Endothelial, Immunothrombotic, and Inflammatory Biomarkers in the Risk of Mortality in Critically Ill COVID-19 Patients: The Role of Dexamethasone.

Endothelial dysfunction, coagulation and inflammation biomarkers are increasingly emerging as prognostic markers of poor outcomes and mortality in severe and critical COVID-19. However, the effect of dexamethasone has not been investigated on these biomarkers. Hence, we studied potential prognostic biomarkers of mortality in critically ill COVID-19 patients who had either received or not dexamethasone.
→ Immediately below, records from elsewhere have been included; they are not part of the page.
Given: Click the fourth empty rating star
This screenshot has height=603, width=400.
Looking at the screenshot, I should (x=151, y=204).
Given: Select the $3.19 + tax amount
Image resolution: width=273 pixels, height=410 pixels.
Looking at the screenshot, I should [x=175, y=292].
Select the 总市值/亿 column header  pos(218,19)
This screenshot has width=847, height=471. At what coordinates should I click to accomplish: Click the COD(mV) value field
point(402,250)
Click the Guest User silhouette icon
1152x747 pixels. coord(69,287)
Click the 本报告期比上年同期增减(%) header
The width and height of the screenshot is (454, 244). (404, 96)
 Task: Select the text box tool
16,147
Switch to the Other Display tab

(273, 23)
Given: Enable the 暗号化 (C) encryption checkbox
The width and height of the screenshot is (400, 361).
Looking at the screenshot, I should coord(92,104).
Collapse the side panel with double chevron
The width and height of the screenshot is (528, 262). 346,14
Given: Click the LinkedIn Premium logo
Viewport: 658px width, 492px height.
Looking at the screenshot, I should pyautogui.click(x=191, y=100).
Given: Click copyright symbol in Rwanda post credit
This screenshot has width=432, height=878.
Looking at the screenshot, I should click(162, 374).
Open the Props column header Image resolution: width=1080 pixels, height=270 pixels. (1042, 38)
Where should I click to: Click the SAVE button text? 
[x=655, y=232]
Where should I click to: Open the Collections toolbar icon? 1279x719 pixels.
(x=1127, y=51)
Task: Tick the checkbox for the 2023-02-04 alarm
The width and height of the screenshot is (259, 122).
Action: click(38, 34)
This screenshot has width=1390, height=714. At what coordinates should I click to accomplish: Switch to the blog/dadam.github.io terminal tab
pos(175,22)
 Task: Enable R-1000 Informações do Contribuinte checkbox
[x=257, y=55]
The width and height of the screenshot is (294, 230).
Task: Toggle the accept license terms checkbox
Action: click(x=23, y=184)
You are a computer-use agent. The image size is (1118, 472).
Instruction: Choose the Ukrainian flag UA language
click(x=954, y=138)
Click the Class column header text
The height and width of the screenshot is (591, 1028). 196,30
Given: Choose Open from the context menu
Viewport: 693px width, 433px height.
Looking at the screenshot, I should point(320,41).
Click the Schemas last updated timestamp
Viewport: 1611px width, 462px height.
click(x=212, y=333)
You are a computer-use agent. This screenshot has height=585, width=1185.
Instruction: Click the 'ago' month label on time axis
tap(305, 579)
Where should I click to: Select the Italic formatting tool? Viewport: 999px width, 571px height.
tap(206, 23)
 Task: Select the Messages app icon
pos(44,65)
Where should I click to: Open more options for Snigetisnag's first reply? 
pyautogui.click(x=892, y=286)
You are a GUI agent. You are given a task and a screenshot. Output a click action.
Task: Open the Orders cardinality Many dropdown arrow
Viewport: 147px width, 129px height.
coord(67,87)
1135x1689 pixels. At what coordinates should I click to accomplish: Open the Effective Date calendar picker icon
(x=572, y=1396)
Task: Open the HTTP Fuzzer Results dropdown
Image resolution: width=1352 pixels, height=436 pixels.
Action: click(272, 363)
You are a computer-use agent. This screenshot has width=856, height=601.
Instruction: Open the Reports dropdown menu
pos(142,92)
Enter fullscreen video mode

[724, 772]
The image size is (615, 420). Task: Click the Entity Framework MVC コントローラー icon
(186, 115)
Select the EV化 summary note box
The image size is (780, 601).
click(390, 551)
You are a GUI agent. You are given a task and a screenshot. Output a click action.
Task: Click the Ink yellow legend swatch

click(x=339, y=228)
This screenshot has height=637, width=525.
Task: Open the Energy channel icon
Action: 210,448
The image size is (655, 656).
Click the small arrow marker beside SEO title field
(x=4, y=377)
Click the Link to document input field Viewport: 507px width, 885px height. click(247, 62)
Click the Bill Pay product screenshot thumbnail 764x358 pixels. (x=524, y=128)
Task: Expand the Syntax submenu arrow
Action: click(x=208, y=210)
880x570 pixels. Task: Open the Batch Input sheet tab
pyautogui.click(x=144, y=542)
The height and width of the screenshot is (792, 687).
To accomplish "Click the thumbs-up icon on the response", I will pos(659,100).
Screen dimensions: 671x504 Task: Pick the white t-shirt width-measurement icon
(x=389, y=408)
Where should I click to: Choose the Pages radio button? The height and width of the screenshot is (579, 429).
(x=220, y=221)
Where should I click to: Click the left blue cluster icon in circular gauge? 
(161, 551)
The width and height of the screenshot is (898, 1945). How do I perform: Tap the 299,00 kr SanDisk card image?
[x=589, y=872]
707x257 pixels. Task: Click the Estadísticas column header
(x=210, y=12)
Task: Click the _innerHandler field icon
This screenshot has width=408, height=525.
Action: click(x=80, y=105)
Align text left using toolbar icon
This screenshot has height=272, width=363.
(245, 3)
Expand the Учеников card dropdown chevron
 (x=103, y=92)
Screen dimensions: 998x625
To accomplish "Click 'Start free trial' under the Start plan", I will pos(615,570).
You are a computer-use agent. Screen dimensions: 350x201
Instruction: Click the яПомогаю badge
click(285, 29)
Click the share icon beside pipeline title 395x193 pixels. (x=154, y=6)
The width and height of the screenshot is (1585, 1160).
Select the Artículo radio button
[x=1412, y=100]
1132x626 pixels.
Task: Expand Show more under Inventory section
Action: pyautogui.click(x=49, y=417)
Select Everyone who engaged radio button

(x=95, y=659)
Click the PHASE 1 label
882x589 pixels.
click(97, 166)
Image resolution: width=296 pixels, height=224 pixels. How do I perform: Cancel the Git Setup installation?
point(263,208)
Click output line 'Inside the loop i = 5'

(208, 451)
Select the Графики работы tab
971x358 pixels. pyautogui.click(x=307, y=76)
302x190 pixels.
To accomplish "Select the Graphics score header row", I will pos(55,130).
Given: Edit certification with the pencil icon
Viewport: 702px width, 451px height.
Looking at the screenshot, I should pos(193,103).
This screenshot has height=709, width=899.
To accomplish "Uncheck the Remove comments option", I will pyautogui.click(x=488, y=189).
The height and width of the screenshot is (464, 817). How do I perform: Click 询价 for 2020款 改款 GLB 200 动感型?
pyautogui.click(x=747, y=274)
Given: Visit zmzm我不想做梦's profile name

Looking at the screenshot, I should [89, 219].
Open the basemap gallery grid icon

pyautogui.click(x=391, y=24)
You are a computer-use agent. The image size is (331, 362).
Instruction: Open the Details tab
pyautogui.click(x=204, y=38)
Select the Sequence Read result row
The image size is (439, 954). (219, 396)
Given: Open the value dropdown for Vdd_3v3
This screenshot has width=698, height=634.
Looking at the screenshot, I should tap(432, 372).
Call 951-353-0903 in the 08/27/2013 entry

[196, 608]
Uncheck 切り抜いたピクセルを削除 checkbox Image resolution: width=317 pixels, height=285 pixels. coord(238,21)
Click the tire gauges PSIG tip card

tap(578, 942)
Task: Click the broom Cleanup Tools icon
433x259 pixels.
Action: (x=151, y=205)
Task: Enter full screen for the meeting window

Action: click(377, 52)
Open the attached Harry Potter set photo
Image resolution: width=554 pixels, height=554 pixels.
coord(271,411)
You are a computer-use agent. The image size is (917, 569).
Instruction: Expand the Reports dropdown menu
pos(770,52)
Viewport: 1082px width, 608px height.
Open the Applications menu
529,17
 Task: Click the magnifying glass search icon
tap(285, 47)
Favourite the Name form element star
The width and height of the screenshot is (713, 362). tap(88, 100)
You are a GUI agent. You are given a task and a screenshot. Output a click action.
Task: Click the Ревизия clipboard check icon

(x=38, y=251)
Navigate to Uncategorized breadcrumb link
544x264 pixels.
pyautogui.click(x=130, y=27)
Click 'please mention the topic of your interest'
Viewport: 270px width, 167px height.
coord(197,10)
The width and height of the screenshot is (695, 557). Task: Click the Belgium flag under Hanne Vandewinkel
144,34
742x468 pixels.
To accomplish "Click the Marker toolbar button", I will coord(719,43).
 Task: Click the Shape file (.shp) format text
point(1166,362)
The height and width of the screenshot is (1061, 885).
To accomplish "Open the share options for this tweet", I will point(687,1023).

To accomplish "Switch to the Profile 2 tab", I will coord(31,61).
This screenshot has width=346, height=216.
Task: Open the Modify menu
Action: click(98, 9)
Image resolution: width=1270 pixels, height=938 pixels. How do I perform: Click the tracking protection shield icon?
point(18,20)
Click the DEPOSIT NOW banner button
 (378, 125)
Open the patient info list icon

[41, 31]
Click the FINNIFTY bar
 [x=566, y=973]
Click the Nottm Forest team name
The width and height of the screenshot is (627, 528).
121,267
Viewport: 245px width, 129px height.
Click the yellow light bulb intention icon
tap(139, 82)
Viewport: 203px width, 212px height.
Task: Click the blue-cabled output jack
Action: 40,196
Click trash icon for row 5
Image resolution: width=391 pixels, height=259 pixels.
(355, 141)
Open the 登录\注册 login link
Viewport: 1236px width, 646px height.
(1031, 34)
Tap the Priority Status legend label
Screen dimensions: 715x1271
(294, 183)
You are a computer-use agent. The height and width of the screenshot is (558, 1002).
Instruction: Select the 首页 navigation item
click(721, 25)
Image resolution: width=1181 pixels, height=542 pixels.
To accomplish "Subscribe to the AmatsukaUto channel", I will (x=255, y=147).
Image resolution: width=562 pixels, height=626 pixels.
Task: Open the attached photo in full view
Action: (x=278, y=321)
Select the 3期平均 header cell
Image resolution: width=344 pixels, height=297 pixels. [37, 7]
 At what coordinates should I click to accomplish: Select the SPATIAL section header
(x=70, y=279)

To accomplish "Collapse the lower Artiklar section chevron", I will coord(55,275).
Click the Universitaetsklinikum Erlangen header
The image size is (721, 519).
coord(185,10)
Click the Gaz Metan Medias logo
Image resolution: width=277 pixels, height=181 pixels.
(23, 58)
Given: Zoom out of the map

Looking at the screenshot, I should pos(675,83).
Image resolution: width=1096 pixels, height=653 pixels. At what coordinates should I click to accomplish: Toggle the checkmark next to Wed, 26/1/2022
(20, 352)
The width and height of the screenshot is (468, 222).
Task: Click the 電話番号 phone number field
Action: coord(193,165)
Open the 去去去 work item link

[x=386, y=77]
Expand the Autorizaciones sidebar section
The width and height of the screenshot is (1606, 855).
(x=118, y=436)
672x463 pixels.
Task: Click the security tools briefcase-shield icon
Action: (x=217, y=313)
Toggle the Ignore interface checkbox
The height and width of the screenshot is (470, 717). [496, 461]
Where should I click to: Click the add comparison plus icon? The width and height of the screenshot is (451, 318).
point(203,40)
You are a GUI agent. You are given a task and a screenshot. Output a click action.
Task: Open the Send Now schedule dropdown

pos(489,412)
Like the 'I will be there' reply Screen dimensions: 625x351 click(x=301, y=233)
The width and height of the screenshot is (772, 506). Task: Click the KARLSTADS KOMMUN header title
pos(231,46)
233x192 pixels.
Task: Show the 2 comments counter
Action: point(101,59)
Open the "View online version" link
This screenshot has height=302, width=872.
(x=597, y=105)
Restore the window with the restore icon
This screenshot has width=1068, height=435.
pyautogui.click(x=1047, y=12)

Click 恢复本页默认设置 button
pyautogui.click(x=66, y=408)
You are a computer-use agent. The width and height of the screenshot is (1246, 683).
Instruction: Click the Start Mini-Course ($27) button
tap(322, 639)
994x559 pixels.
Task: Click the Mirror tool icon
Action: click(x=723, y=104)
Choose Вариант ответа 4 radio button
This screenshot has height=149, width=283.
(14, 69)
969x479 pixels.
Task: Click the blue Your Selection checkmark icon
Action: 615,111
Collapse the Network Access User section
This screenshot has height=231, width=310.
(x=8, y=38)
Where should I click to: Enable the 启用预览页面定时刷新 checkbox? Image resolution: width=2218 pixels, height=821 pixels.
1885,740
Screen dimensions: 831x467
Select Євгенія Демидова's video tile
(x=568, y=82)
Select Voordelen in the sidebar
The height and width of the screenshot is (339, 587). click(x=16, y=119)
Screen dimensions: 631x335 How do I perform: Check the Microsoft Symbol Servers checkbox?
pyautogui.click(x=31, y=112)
Biomarker serum levels were measured on intensive care unit (ICU) admission (within 24 h) in 37 dexamethasone-free and 29 COVID-19 patients who had received the first dose (6 mg) of dexamethasone. Receiver operating characteristic (ROC) curves were generated to assess their value in ICU mortality prediction, while Kaplan-Meier analysis was used to explore associations between biomarkers and survival. In the dexamethasone-free COVID-19 ICU patients, non-survivors had considerably higher levels of various endothelial, immunothrombotic and inflammatory biomarkers. In the cohort who had received one dexamethasone dose, non-survivors had higher ICU admission levels of only soluble (s) vascular cell adhesion molecule-1 (VCAM-1), soluble urokinase-type plasminogen activator receptor (suPAR) and presepsin. As determined from the generated ROC curves, sVCAM-1, suPAR and presepsin could still be reliable prognostic ICU mortality biomarkers, following dexamethasone administration (0.7 < AUC < 0.9). Moreover, the Kaplan-Meier survival analysis showed that patients with higher than the median values for sVCAM-1 or suPAR exhibited a greater mortality risk than patients with lower values (Log-Rank test, p < 0.01). In our single-center study, sVCAM-1, suPAR and presepsin appear to be valuable prognostic biomarkers in assessing ICU mortality risk in COVID-19 patients, even following dexamethasone administration.